Spatial light modulator used to see around corners

Israeli scientists have found a novel way to get images through “scattering” materials such as frosted glass or skin, and even to “see around corners”.

Much research in recent years has focused on correcting for scattering, mostly for medical applications.

But the new trick, reported in Nature Photonics, is quick, simple and uses natural light rather than lasers.

It uses what is called a spatial light modulator to “undo” the scattering that makes objects opaque or non-reflecting.

A camera that can “see around corners” garnered much attention in 2010, using a series of timed laser pulses to illuminate a scene and working out what is around a corner from the timing of the reflections.

The prototype device was just one of a great many research efforts trying to crack the problem of scattering.

But for some applications, the “time-of-flight” approach that the laser-based camera uses is not sufficient.

“If you want to look to see an embryo developing inside an egg but the eggshell scatters everything, or you want to look through the skin, scattering is the main enemy there, and time-of-flight is not a good solution,” explained senior author of the study Prof. Yaron Silberberg.

For those kinds of problems, Prof. Yaron Silberberg and his colleagues at the Weizmann Institute of Science in Israel have pushed the limits of what spatial light modulators (SLMs) can do.

SLMs modify what is known as the phase of an incoming light beam. Like a series of waves on the ocean that run over rocks or surfers, the waves in light can be slowed down or redirected when they hit scattering materials.

SLMs are made up of an array of pixels that can correct for this by selectively slowing down some parts of the beam and allowing others to pass untouched – when an electric field is applied to a pixel, it changes the speed at which light passes through it.

Prof. Yaron Silberberg and his team first set up their SLM by shining light from a normal lamp through a highly scattering plastic film and allowing a computer to finely tune the SLM until they could see a clear image of the lamp through the film.

Keeping the SLM set this way, they were then able to obtain clear images of other objects through the film – the SLM effectively turns the film back into a clear sheet.

“What we have shown is that you don’t need lasers – everybody else was doing this with lasers, and we showed you can do it with incoherent light from a lamp or the Sun – natural light,” Prof. Yaron Silberberg.

But the team then realized that the same approach can work in reflection – that is, not passing through a scattering material but bouncing off of it, such as the case of light bouncing off a wall at a corner.

They then showed the procedure works just as well when the light from an object bounces off a piece of paper; the SLM could “learn” how to undo the paper’s scattering effect, making it a nearly perfect reflector.

As Prof. Yaron Silberberg puts it: “You can take a piece of wall and effectively turn it into a mirror, and this is the part that makes everybody raise an eyebrow.”

However, he said that the primary use for the technique will be in biological and medical studies – especially tackling the highly scattering white brain matter in neurological imaging – rather than the business of seeing through thin materials or around corners.

“I don’t want to say that it solves the problems of secret organizations and Peeping Toms and so on, that’s not going to be so simple. But the principle is there.

“We have not started to tackle these things… but I see how much interest this raises and think maybe we should.”

Stored data entries
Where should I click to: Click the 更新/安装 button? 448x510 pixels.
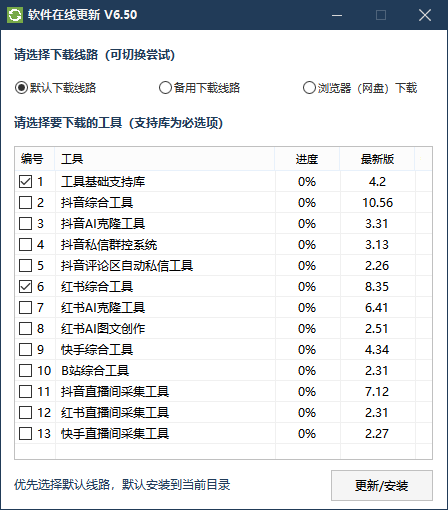(382, 486)
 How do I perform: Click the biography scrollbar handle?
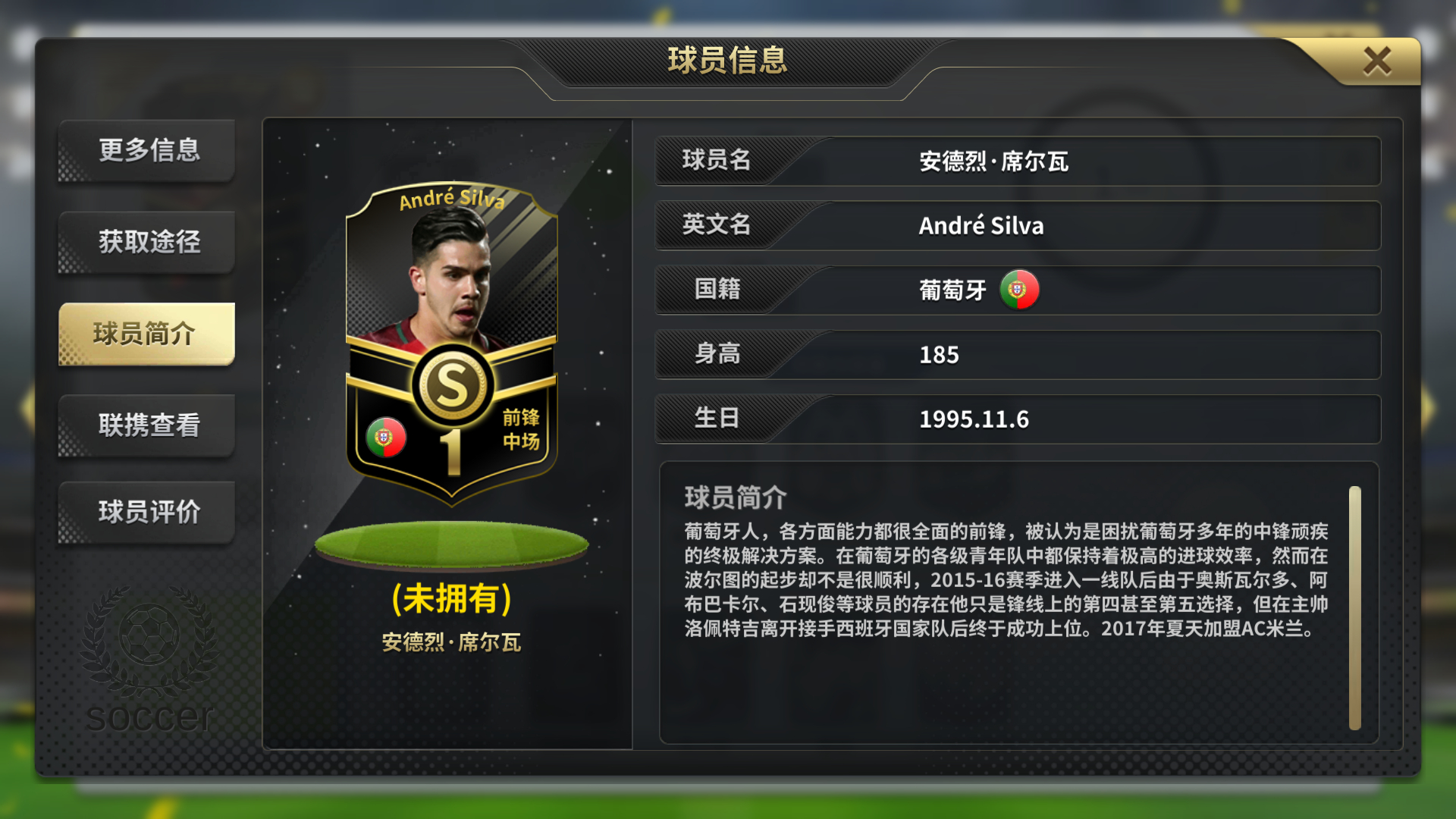pos(1355,608)
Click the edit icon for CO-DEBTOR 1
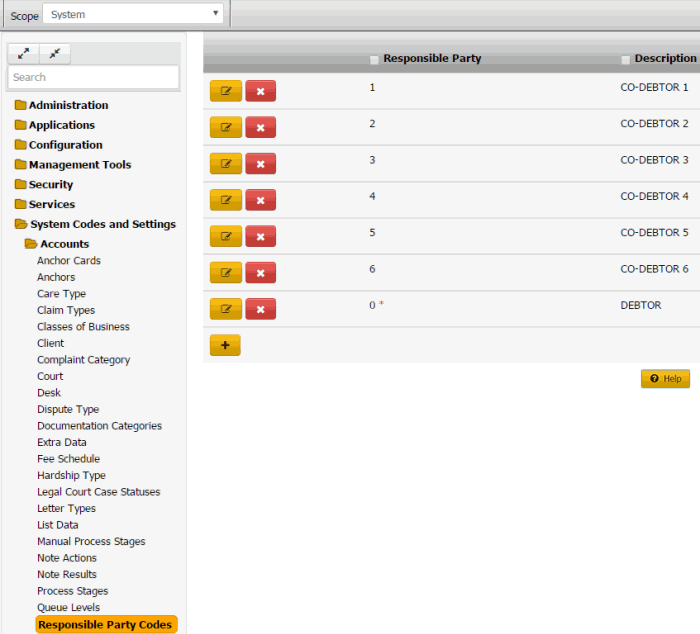700x634 pixels. [225, 91]
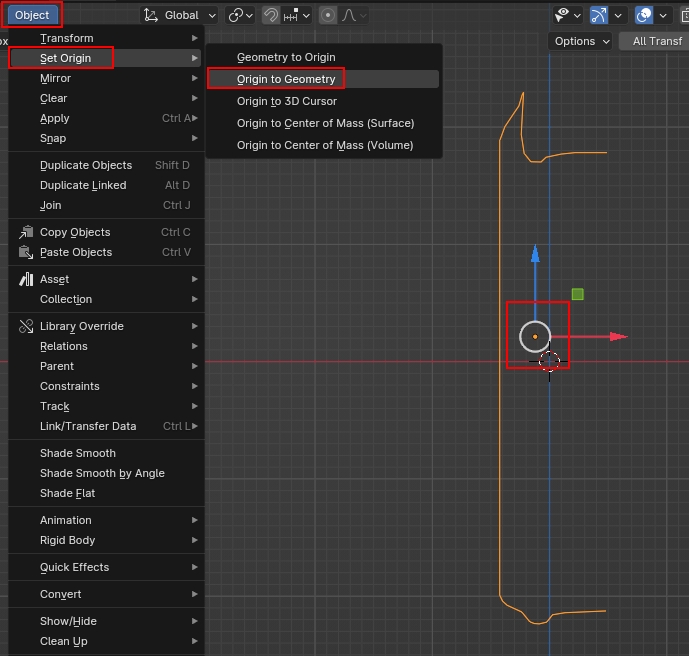The image size is (689, 656).
Task: Open the Options dropdown
Action: coord(580,41)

## Instructions
(a) From the article on spatial light modulators, echo everything from "Israeli scientists have" down to "of the reflections.".
(b) In the article on spatial light modulators, which journal reported the new technique?

## Answers for each item
(a)
Israeli scientists have found a novel way to get images through “scattering” materials such as frosted glass or skin, and even to “see around corners”.

Much research in recent years has focused on correcting for scattering, mostly for medical applications.

But the new trick, reported in Nature Photonics, is quick, simple and uses natural light rather than lasers.

It uses what is called a spatial light modulator to “undo” the scattering that makes objects opaque or non-reflecting.

A camera that can “see around corners” garnered much attention in 2010, using a series of timed laser pulses to illuminate a scene and working out what is around a corner from the timing of the reflections.

(b) Nature Photonics